If we only consider the sequences of symbols produced (the notes), a polymetric expression {3, A B C} could be “unfolded” into three notes with adjusted durations — this is a notational convenience, not a gain in generative power.

But if we consider the temporal structure as part of the language (not just the symbols but also their temporal relationships), then multivoice polymetry {A B, C D E} generates two-dimensional structures (two parallel streams) that a purely sequential language cannot express. We move from a chain (1D) to a temporal graph (2D).
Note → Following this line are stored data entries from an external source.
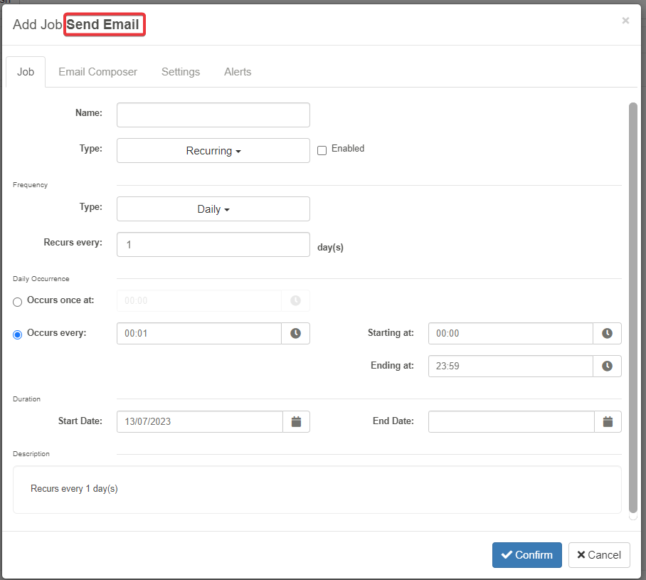Switch to Email Composer tab
The height and width of the screenshot is (580, 646).
tap(97, 72)
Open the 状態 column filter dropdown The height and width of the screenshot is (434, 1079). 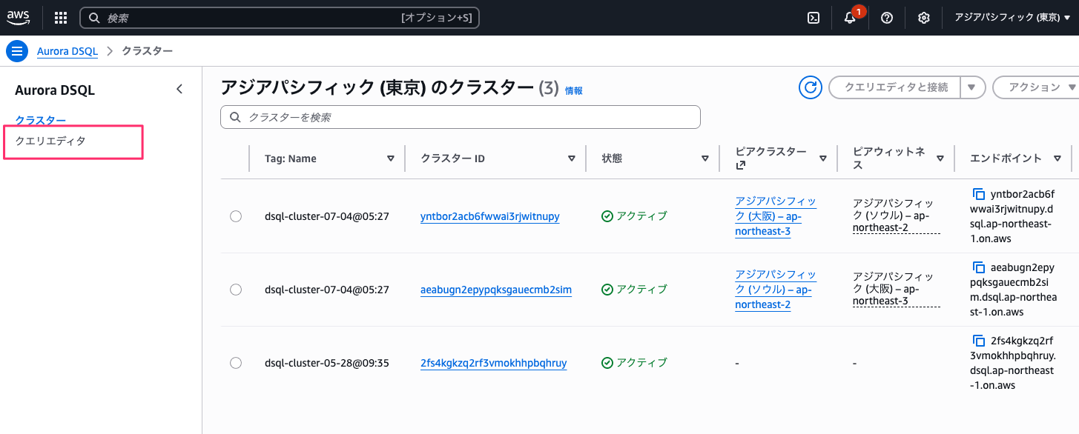(705, 158)
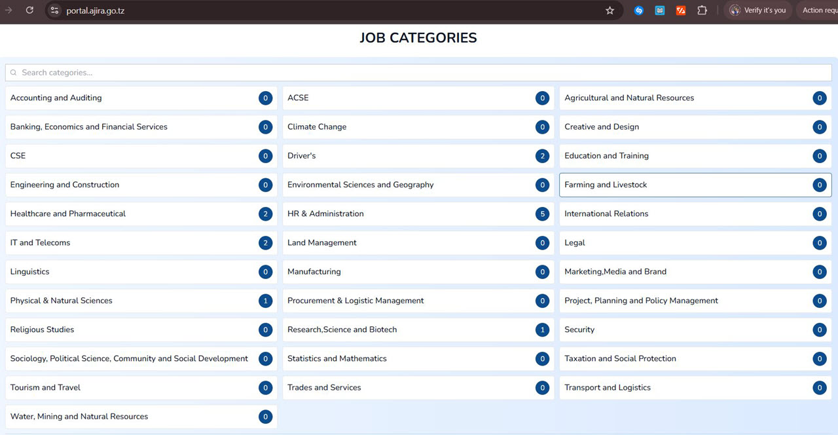Open the Shazam extension icon

[639, 10]
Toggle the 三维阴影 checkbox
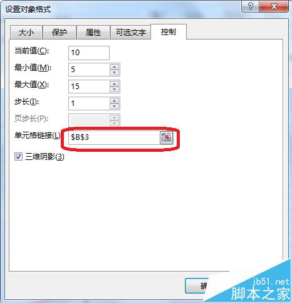Viewport: 292px width, 303px height. point(18,156)
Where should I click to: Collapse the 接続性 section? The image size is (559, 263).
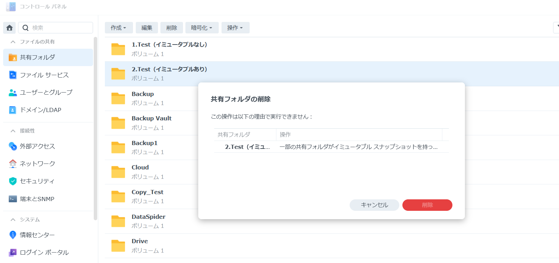(x=13, y=131)
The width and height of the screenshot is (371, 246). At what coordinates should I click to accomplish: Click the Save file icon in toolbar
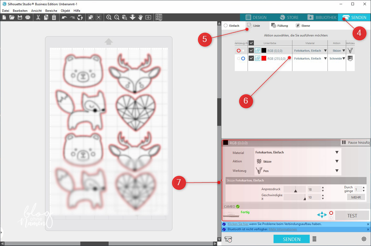tap(20, 17)
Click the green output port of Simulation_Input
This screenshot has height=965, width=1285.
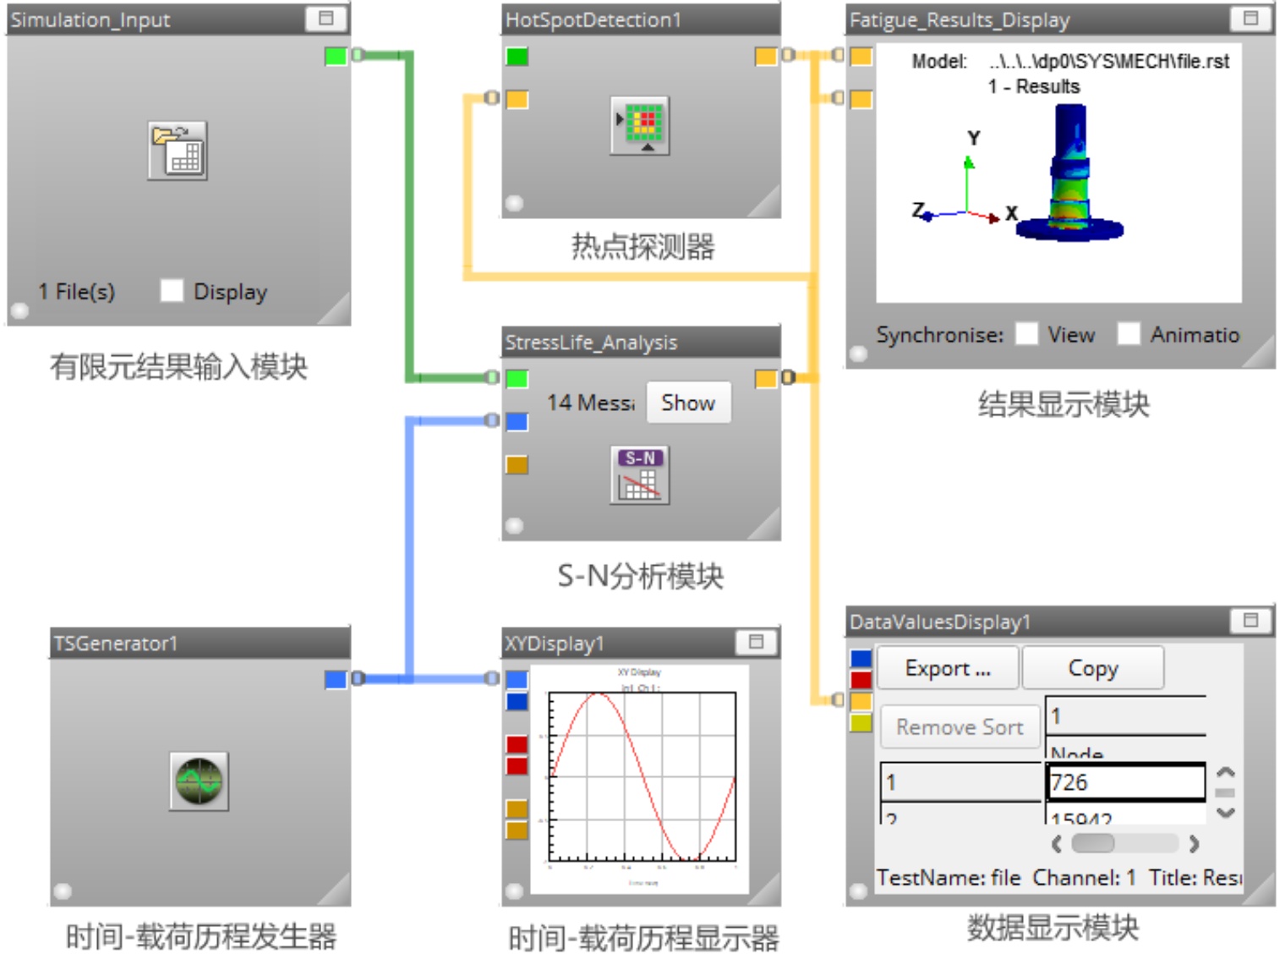(x=336, y=56)
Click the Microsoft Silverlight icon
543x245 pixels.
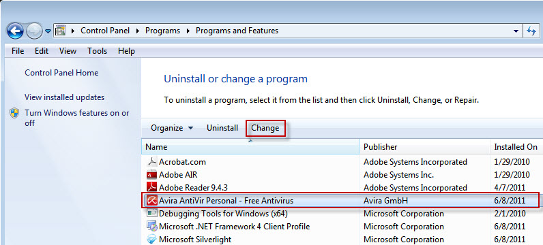(x=151, y=239)
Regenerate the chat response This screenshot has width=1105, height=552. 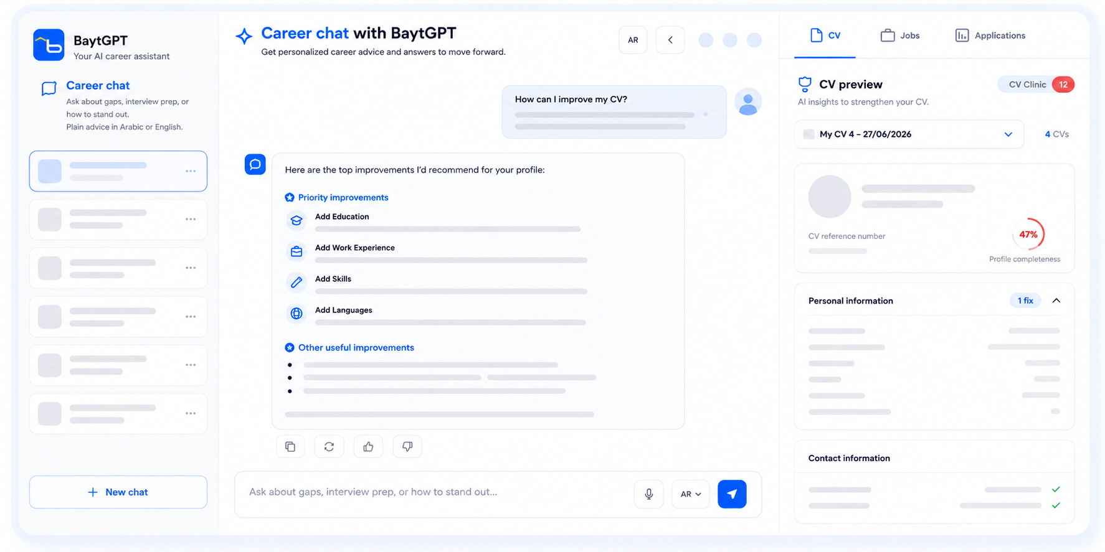coord(329,446)
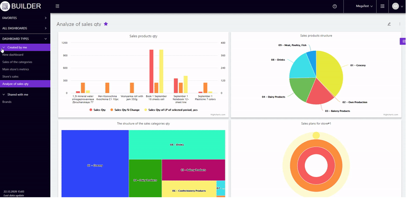Select Main store's metrics dashboard

click(x=15, y=69)
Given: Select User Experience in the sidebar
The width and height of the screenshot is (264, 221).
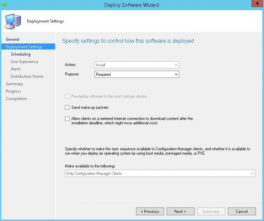Looking at the screenshot, I should 24,62.
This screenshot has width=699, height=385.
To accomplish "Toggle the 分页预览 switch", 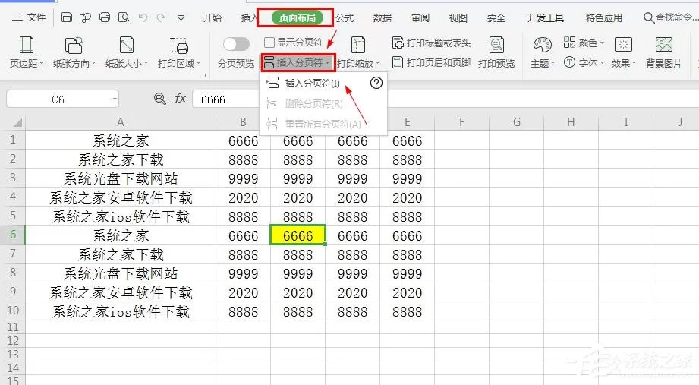I will [236, 44].
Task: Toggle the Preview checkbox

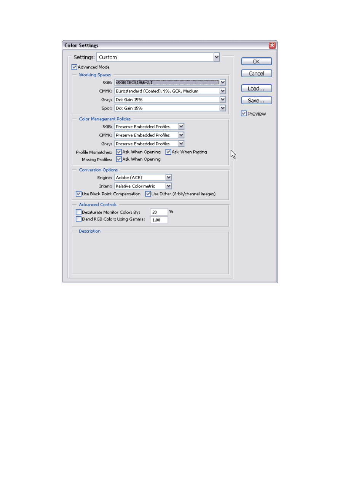Action: click(x=244, y=114)
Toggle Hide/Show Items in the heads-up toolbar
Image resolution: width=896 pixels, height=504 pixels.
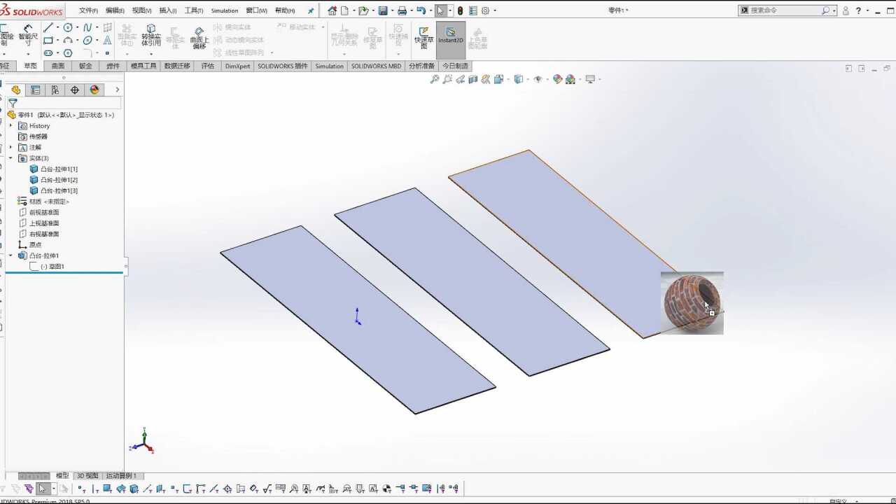point(538,79)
This question is discussed in more detail in Paper 1 (§6.7, open question #2). The answer depends on what is meant by “language”: if it is a set of strings, polymetry is notational; if it is a set of temporal structures, it is substantial.


Key takeaways

  • Monovoice polymetry ({M, notes}) compresses or dilates N elements into M beats. Duration of each element = M/N.
  • Multivoice polymetry ({voice1, voice2}) superimposes independent parallel streams. Each voice subdivides the total time in its own way.
  • Additive signatures (4+4+4+4/4, 2+3+2+3/4) explicitly state the internal structure of rhythmic cycles — a necessity for Indian tālas and aksak rhythms.
  • Ties (note& and &note) come from MusicXML import and extend a note beyond duration boundaries.
  • Polymetry is the central mechanism for formalizing cyclic time in BP3, directly stemming from Bel’s work on Indian music [Bel2001].

To go further

  • BP3 Documentation: Bol Processor – Polymetric Expressions
  • Bel, B. (2001). “Rationalizing Musical Time: Syntactic and Symbolic-Numeric Approaches” — the key article on the formalization of musical time, a direct influence on TidalCycles.
  • Bel, B. (1998). “Migrating musical concepts: an overview of the Bol Processor”. Computer Music Journal 22(2).
  • Bel, B. (1990). “Time and musical structures” — first formalization of time in BP, dealing with polymetry and Indian rhythmic cycles.
  • Clayton, M. (2000). Time in Indian Music. Oxford University Press.
  • Prerequisite article: M5
  • Translation to SuperCollider: B7 — how the BP2SC transpiler translates polymetric expressions into playable code.

Glossary

  • Aksak: Turkish term meaning “limping.” Refers to asymmetrical rhythms common in Turkey and the Balkans (e.g., 2+2+2+3).
  • Bol: Mnemonic syllable of the tabla (e.g., dha, dhin, tin, ta). The “Bol” in “Bol Processor.”
  • Temporal compression: Playing more notes than the time would normally allow, by shortening each note (M < N). Inverse of dilation.
  • Temporal dilation: Stretching notes so they occupy more time than their normal duration (M > N).
  • Hemiola: Polymetry of 3 against 2 (or 2 against 3). The most common case of metric superposition.
  • Jugalbandi: Indian musical duet where two soloists dialogue and superimpose, each with their own subdivision of time.
  • Tie: In musical notation, a connection between two notes of the same pitch to form a single longer note. Notated note& (start) and &note (end) in BP3.
  • Sam: The first beat of the tāla cycle — the point of resolution. The tihāī aims to “fall on sam.”
  • Sargam: Indian solmization system (Sa Re Ga Ma Pa Dha Ni), equivalent to Western solfège (do re mi fa sol la si).
  • Additive signature: Rhythmic signature that explicitly states internal groupings (e.g., 3+3+2/8 instead of 8/8). Essential for Indian tālas and aksak rhythms.
  • Tāla: Indian rhythmic cycle, defined by its internal groupings (vibhāg). Examples: tintāl (16 beats, 4+4+4+4), jhaptāl (10 beats, 2+3+2+3), rūpak (7 beats, 3+2+2).
  • Tihāī: Indian cadence where a motif is repeated three times to fall on sam (the first beat of the cycle).
  • Vibhāg: Section of a tāla. Tintāl has 4 vibhāg of 4 beats each.
  • Voice: In a polymetric context, an independent stream of notes playing in parallel with other streams.